I understand the privacy concerns, but seems to be too limiting in my opinion. Ethernet only video you can record of a possible burglar is after the fact that they leave the house then? For the cameras will be pointing towards the emtrance door, not drive way??

can HoA do this? This is from TX.

Search |homeowmners associations and security cameras| Amazing!

Else, ask (the HOA) if that table lamp in my winodw is restricted. Or any object in my window(s).

Don't know and don't intend to live under those conditions. Hard enough under City, County and State code.

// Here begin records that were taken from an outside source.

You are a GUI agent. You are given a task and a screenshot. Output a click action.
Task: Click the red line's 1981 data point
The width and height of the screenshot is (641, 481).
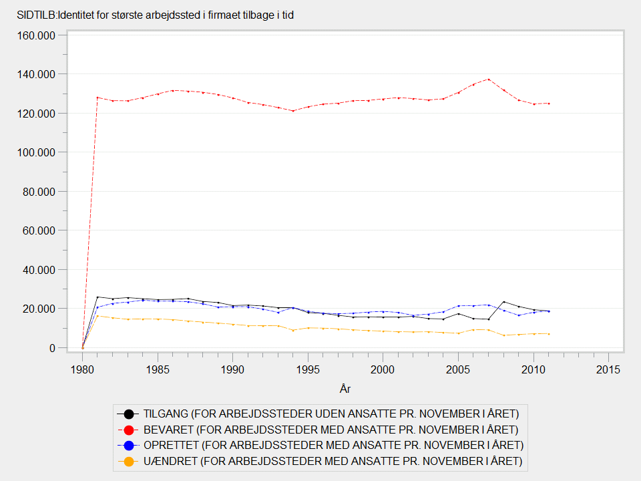[x=97, y=98]
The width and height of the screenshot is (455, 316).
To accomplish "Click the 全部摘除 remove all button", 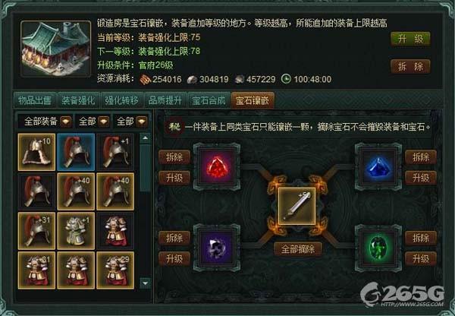I will click(x=298, y=249).
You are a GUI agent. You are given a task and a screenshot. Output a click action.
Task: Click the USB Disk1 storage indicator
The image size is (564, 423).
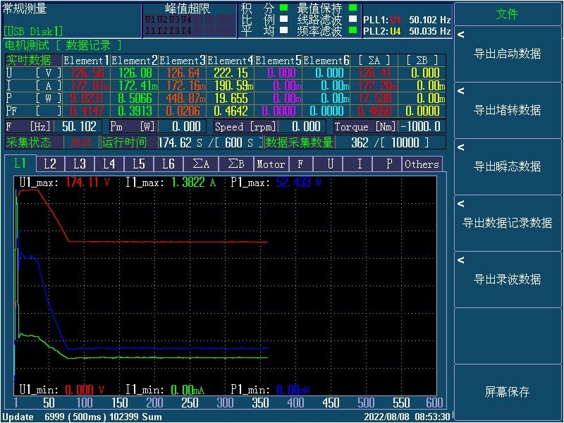[x=33, y=31]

Sorry for the late reply. Was on vacation with my lap and no password

Why HOA's in general feel they can dictate such rediculous rules to those who pay them is beyond me. I pay $150 per month to my HOA where I own a single residence home, and we have no club house, no association pool, no tennis courts, no gated community, no security personnel, nothing. For $150 each month I receive letters informing me that if the jet skis are not removed from my driveway within 30 days, I will be fined. Funny thing is, I don't own any jet skis. Many of my neighbors received similar harassing HOA 'violation' letters that are unfounded. In your case, you probably have a few neighbors who are also fed up with your HOA. Maybe you can organize them together and as a group approach the HOA Board during their next meeting informing them of your disagreement with their new rule. You may want to ask them who was it that composed that rule and what are their qualifications. And were they paid from the HOA funds? The HOA Board and HOA management company works for you, the paying members. If other HOA members don't side with your opinion to have that new CCTV rule removed completely, they may be in favor of a more practical and reasonable re-write. See how the other HOA members feel about this silly rule and maybe you can gather up a large enough group to challenge the Board. Please let us know how this turns out.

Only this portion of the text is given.